== ASSIGNED TASK ==
Tally every line of the material where "label" occurs, then write the total by itself.

== SUPPLIED INFORMATION ==
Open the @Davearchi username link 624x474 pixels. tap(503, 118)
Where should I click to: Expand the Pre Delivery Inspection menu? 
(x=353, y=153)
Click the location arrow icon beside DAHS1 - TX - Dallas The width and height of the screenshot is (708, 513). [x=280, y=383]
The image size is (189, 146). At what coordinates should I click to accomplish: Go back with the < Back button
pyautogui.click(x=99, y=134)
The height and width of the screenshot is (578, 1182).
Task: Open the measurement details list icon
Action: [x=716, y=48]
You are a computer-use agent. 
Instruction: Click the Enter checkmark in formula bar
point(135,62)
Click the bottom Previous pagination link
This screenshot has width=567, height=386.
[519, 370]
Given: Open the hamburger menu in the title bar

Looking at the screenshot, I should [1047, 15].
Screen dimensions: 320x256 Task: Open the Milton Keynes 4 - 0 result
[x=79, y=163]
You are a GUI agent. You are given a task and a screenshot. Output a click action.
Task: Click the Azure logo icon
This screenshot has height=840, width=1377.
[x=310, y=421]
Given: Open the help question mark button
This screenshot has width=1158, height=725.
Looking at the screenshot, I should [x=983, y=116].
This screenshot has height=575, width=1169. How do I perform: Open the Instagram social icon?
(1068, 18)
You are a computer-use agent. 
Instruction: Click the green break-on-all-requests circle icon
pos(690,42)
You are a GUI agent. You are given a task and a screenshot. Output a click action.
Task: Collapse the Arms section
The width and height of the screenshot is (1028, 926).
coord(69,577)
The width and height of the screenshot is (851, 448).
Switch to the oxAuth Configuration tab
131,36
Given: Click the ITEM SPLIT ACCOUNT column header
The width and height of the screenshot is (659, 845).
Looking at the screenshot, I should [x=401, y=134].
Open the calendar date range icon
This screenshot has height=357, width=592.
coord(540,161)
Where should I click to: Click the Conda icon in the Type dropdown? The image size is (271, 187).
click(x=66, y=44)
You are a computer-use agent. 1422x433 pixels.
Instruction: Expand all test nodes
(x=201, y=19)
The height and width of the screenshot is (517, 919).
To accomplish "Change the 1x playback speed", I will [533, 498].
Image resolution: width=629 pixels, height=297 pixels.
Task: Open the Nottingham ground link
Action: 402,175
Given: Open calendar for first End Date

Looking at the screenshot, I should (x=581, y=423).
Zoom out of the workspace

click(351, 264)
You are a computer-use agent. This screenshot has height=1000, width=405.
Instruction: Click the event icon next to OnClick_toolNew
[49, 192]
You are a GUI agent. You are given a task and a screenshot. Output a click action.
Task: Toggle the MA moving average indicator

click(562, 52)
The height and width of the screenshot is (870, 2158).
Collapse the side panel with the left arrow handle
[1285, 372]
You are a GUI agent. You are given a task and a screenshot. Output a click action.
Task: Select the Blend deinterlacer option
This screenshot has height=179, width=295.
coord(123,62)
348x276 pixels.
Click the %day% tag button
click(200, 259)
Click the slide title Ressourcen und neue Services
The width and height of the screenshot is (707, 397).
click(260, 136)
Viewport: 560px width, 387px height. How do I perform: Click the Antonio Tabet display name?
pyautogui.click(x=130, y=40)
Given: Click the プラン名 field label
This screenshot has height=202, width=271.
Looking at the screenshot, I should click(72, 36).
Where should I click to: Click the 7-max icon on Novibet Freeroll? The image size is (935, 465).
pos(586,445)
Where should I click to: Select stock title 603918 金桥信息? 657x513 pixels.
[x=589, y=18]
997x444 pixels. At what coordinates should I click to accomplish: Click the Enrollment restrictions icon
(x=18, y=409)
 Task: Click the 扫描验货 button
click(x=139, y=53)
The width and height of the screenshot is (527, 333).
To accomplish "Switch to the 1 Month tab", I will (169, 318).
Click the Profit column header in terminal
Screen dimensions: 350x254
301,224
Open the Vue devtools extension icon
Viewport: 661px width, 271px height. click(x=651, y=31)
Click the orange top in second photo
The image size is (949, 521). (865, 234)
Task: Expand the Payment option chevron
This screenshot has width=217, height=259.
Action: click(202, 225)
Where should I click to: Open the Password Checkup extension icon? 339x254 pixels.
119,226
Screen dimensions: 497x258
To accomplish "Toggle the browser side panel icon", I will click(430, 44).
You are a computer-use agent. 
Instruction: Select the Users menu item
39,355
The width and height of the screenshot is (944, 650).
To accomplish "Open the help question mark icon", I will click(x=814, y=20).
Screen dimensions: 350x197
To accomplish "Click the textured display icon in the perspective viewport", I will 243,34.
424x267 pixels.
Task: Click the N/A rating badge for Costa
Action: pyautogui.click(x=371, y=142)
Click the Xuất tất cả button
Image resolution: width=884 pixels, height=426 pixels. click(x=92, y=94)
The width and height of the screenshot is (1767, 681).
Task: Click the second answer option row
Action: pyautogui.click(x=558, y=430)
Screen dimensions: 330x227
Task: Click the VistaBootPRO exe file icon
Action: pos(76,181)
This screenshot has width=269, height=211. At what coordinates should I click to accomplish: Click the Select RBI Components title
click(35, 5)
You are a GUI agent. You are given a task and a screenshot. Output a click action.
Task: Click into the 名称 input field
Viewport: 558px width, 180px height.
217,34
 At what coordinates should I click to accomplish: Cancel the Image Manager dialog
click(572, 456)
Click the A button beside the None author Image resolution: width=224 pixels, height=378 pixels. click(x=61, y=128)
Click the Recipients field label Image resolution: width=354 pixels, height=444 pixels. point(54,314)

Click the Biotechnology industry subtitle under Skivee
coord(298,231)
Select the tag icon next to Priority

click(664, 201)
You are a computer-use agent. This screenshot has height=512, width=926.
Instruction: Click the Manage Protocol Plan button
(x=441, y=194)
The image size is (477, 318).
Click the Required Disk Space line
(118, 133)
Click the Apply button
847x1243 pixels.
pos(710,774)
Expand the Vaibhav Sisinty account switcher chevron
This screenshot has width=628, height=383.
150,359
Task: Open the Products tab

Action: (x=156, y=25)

== ANSWER FOR THIS EXERCISE ==
2